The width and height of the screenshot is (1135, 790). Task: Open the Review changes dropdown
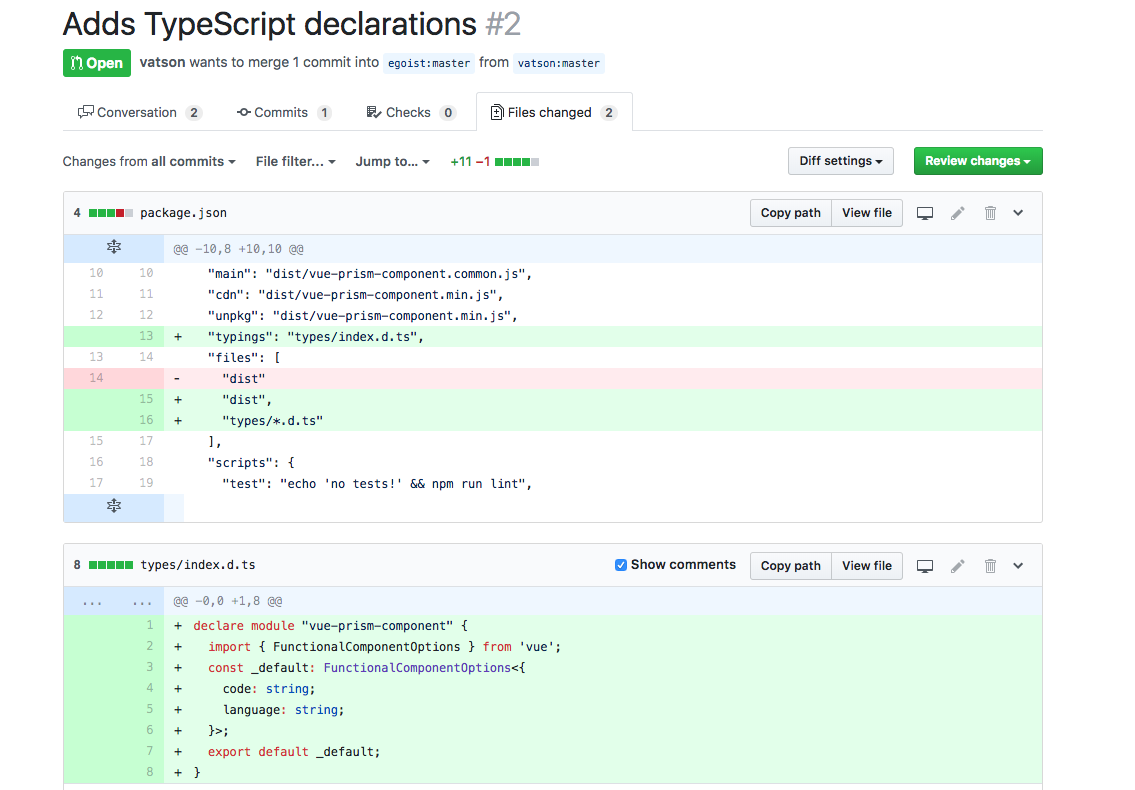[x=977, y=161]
++++
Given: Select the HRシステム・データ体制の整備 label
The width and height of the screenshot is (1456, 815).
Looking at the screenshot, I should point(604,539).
++++
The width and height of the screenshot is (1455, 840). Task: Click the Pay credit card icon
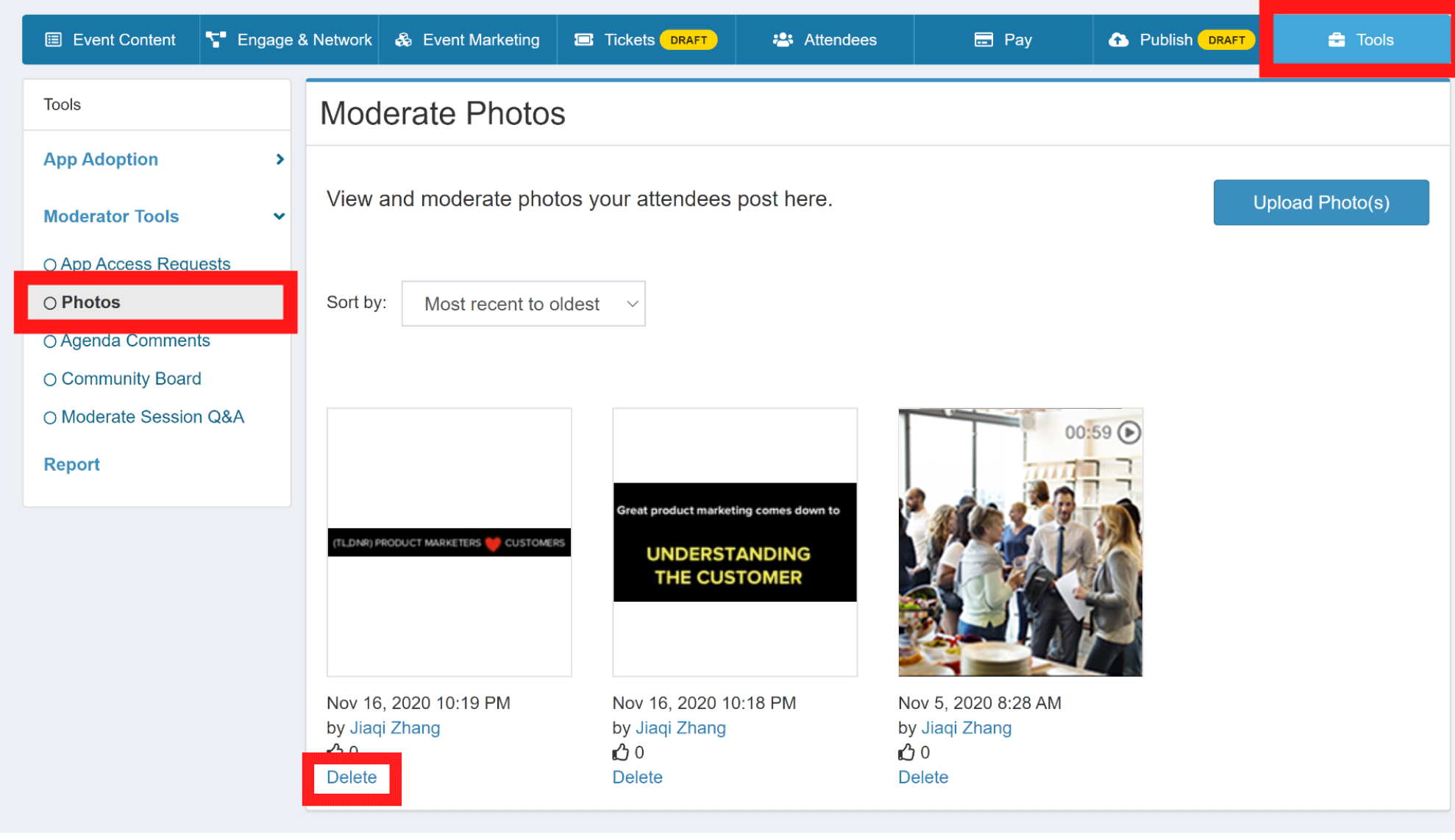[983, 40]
++++
■ Given exercise ■
Convert the listing from the line with "The width and height of the screenshot is (1135, 790)." to the line with "[x=977, y=161]" into a JSON list of strings, one string per line, omitting blank lines and leaving the pictures out.

■ Final answer ■
[
  "The width and height of the screenshot is (1135, 790). Task: Open the Review changes dropdown",
  "[x=977, y=161]"
]